(Rows)
_____

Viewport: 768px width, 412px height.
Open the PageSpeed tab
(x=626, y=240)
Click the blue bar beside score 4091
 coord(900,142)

_____

(Goal of the exercise)
Please write out all of the records above again, requests included, and scale each coordinate in the answers by 1.6, rounding to the nearest whole number with halves rounded up. Leave every other number unchanged.

(Exercise result)
Viewport: 768px width, 412px height.
Open the PageSpeed tab
(x=1002, y=384)
Click the blue bar beside score 4091
 coord(1440,227)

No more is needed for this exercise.